Cyber Incident Victim: Atos
Date:
Feb 2018
Location:
South Korea
Summary
Hackers compromised the primary IT service provider for the Winter Olympics months prior to a disruptive cyberattack during the opening ceremony, deploying destructive malware known as Olympic Destroyer. The attackers leveraged stolen employee credentials from the provider to propagate the malware, which targeted systems by deleting critical files and disrupting operations, leading to temporary website outages and localized network failures. Evidence suggested the breach involved reconnaissance activities and a supply chain intrusion, enabling rapid spread within the environment. While the incident caused operational disruptions, competitions remained unaffected, and an investigation was initiated to determine the attack's origins and full scope.
| CIA Posture | Motives | Tactics, Techniques & Procedures |
|---|---|---|
| Available to members | 5 motives | 3 techniques |
| Threat Actors | Type | Location |
|---|---|---|
| 0 actors | Available to members | Available to members |
Description
In December 2017, hackers compromised systems belonging to Atos, the IT service provider hosting cloud infrastructure for the 2018 Pyeongchang Winter Olympics. Evidence uploaded to VirusTotal indicated attackers infiltrated Atos networks, with early malware samples originating from France (where Atos is headquartered) and Romania (where some security team members worked). The intrusion provided attackers with authenticated credentials of Atos employees, visible within malware strings upon analysis. This access likely facilitated reconnaissance ahead of the main attack. On February 9, 2018, during the Opening Ceremony, attackers deployed Olympic Destroyer malware, causing the official Olympics website to fail for several hours and disrupting ticket sales/downloads. Local Wi-Fi networks near Olympic venues also experienced temporary outages. The malware propagated using stolen credentials to spread rapidly across systems before executing its destructive payload, which deleted shadow backups, boot configuration data, and event logs.

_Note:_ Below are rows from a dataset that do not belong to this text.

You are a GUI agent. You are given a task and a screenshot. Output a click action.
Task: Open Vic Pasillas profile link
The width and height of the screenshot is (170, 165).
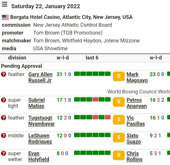[136, 121]
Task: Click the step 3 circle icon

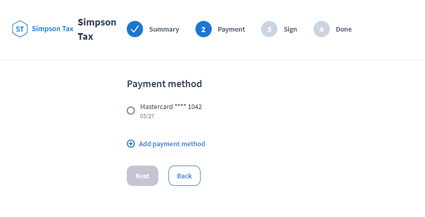Action: pos(269,30)
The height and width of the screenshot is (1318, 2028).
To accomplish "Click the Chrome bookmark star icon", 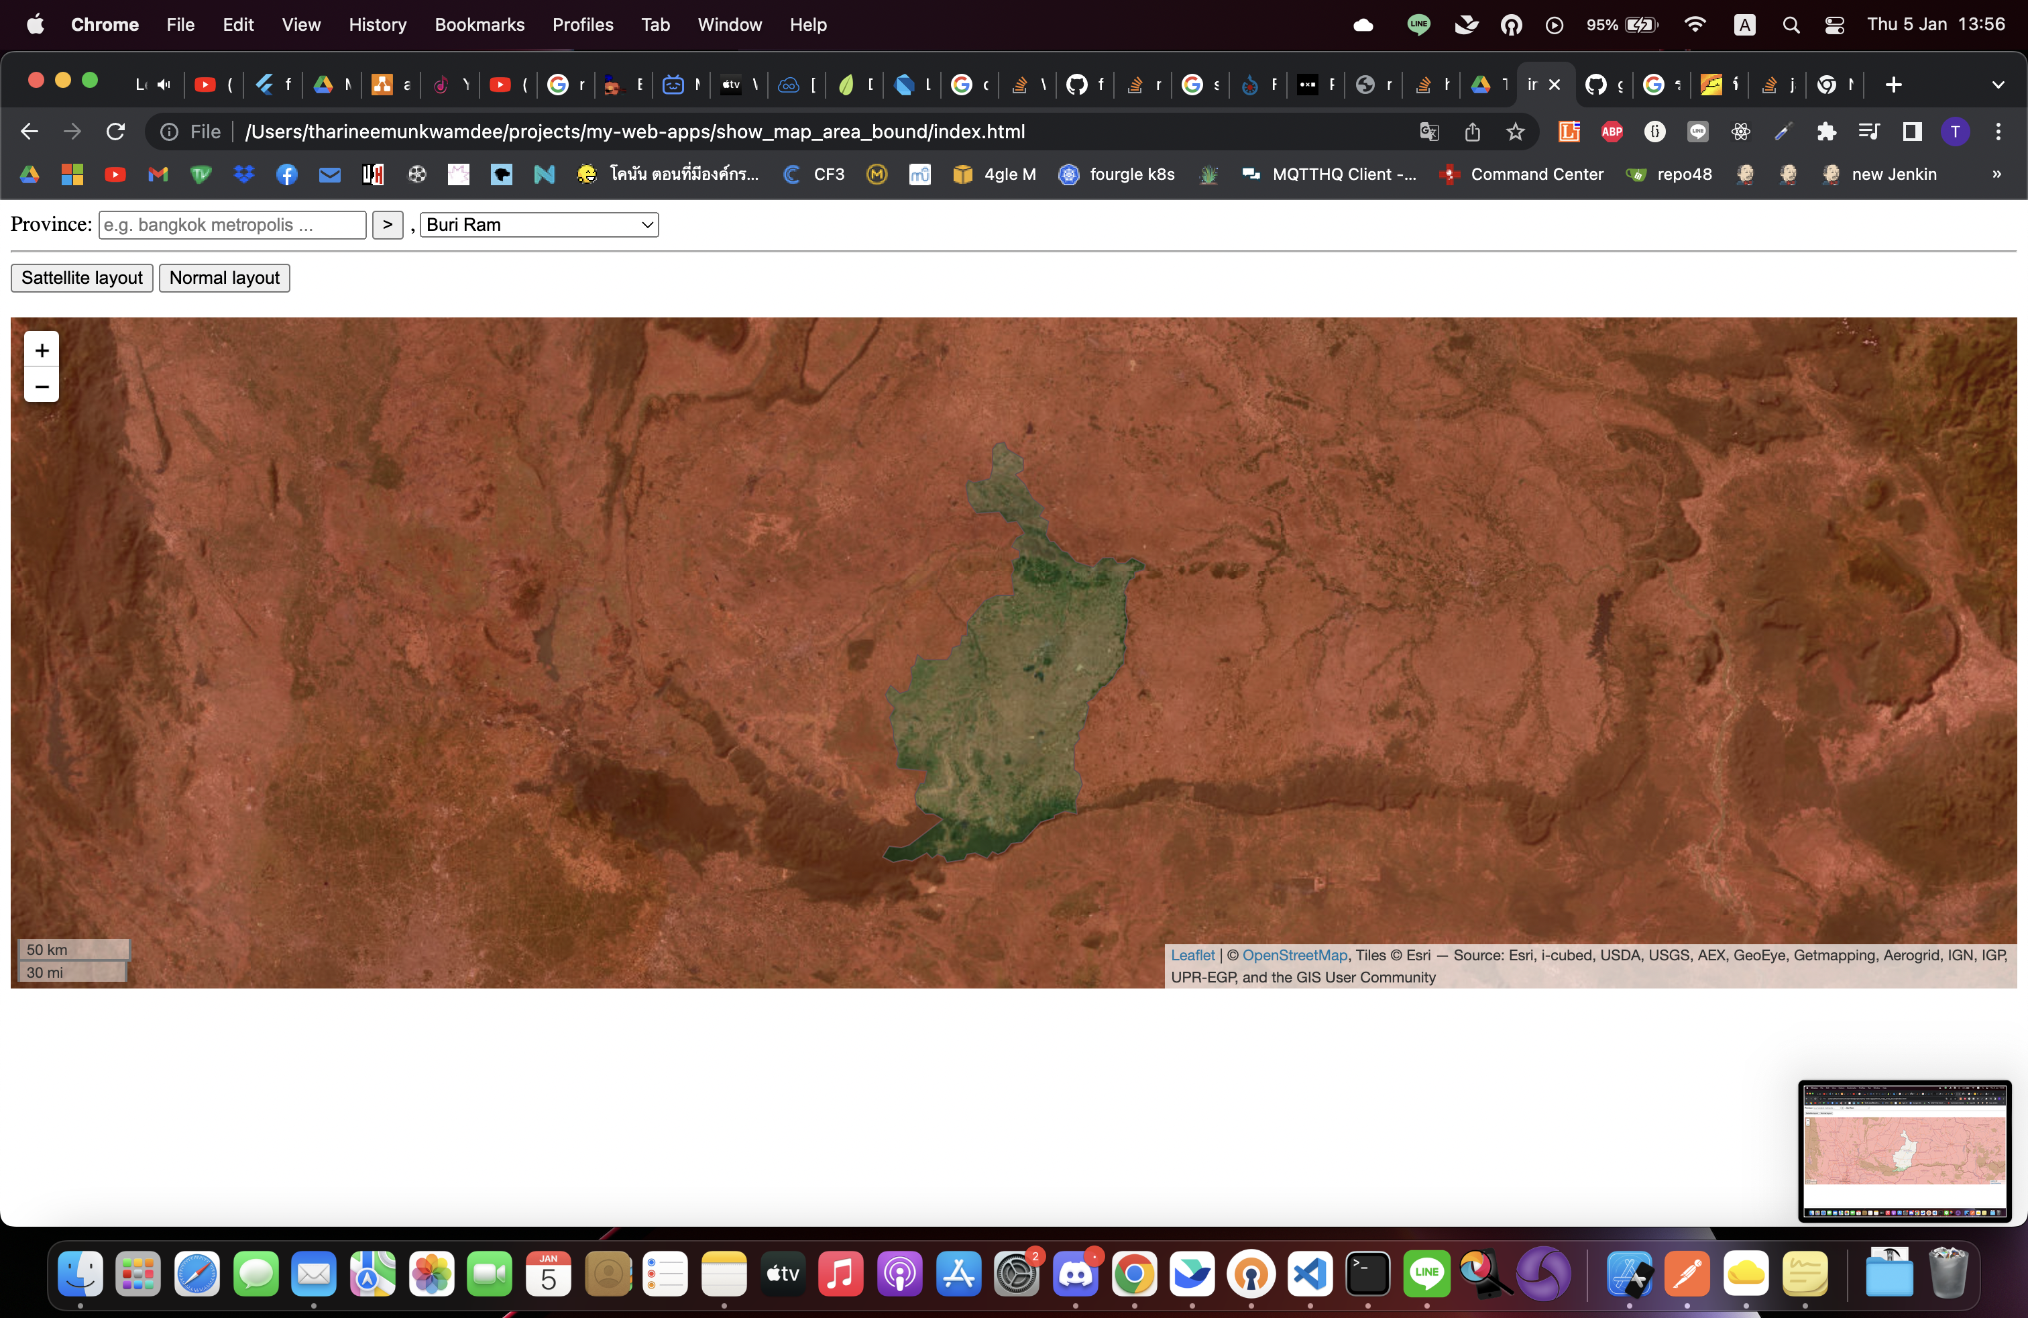I will coord(1515,131).
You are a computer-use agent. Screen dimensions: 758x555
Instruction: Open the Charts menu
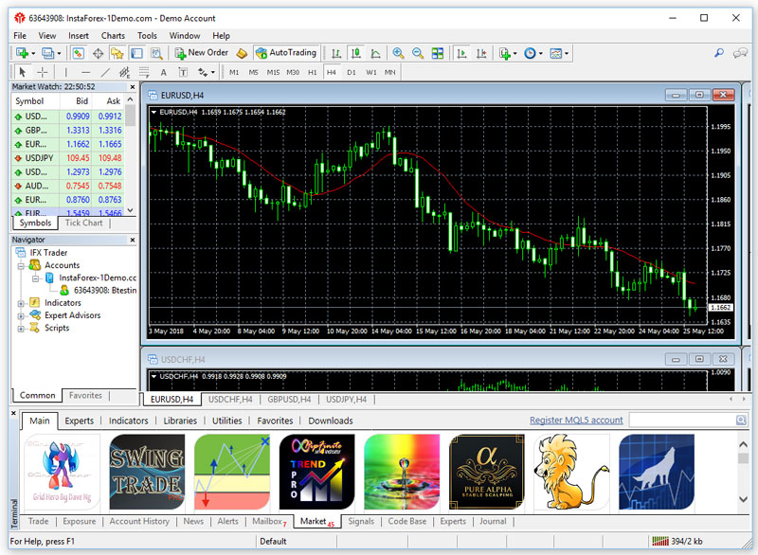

Olympics officials confirmed a cyberattack on February 11 but disclosed minimal details. Cisco Talos researchers subsequently identified Olympic Destroyer as a wiper malware designed to cause mass system failures. Forensic analysis revealed the malware samples contained Atos employee credentials, suggesting the initial breach served as a supply chain attack vector. Atos acknowledged an ongoing investigation into a potential breach related to the incident, coordinating with partners and authorities while emphasizing no competitions were disrupted. The malware's worm-like design enabled autonomous credential theft and lateral movement within compromised environments, maximizing disruption potential. While the exact method of initial credential theft remains unconfirmed, the incident demonstrated risks inherent in third-party cloud infrastructure dependencies for critical events.